→ **EXERCISE PROMPT**: Please show each line of the material below that contains the string "what", matching case exactly.
BEGIN
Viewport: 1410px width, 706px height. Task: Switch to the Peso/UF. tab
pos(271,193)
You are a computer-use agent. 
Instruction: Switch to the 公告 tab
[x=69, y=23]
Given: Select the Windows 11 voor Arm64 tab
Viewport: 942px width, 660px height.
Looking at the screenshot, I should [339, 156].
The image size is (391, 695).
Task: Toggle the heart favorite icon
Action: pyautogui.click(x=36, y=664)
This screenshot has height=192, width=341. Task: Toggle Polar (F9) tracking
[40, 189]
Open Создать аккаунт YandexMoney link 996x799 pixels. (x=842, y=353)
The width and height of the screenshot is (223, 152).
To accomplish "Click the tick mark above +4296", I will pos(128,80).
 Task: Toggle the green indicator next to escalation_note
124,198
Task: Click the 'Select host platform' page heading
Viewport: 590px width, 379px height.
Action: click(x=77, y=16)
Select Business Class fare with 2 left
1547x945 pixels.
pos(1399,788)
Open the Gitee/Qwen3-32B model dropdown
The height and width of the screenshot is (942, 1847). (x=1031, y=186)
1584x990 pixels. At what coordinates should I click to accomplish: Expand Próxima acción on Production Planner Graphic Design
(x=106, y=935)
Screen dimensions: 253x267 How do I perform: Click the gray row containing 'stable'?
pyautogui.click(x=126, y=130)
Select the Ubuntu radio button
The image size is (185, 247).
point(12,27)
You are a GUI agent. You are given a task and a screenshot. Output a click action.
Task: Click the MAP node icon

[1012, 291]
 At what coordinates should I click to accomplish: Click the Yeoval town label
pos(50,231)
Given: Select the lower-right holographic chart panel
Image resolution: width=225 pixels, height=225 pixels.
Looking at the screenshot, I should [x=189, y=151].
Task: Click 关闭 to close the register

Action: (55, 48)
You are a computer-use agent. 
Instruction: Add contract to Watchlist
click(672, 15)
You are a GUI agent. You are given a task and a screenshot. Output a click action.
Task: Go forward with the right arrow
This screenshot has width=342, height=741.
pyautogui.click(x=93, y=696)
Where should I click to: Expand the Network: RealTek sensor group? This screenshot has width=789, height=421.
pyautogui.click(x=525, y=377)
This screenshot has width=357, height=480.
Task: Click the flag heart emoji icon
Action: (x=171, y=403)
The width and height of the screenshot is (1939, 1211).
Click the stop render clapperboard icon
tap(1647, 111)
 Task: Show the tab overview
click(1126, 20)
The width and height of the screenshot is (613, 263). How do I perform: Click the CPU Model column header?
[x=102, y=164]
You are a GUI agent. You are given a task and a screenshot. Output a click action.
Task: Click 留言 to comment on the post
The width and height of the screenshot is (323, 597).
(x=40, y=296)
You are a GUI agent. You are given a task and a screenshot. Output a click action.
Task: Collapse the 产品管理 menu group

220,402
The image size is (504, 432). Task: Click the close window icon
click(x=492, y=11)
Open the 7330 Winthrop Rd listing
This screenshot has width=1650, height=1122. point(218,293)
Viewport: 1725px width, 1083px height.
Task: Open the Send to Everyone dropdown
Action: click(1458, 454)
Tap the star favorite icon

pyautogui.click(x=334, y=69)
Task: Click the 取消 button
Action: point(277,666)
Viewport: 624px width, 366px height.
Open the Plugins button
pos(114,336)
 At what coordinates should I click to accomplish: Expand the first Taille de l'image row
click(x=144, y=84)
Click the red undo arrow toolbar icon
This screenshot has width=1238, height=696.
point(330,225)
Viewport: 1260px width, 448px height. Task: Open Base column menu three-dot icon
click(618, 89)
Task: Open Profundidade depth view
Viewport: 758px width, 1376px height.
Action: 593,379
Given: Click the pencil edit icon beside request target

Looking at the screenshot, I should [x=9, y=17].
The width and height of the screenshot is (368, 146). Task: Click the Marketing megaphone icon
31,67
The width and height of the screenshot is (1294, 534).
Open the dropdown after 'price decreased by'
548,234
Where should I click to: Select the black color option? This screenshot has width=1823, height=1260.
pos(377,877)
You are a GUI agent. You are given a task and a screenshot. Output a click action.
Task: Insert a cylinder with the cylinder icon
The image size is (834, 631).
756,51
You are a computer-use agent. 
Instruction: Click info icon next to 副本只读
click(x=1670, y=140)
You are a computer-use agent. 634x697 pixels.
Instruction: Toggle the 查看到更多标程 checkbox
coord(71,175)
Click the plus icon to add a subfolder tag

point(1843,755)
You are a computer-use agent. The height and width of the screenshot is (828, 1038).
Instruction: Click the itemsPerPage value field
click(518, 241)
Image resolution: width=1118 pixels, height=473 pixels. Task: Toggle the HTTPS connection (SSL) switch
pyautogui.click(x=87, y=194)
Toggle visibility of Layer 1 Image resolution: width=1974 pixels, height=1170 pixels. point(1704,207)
END
→ **TASK OUTPUT**:
1584x990 pixels. At what coordinates should I click to accomplish: Expand Próxima acción on Production Planner Graphic Design
 At what coordinates should I click to accomplish: Click the Yeoval town label
 At what coordinates should I click to accomplish: Expand the first Taille de l'image row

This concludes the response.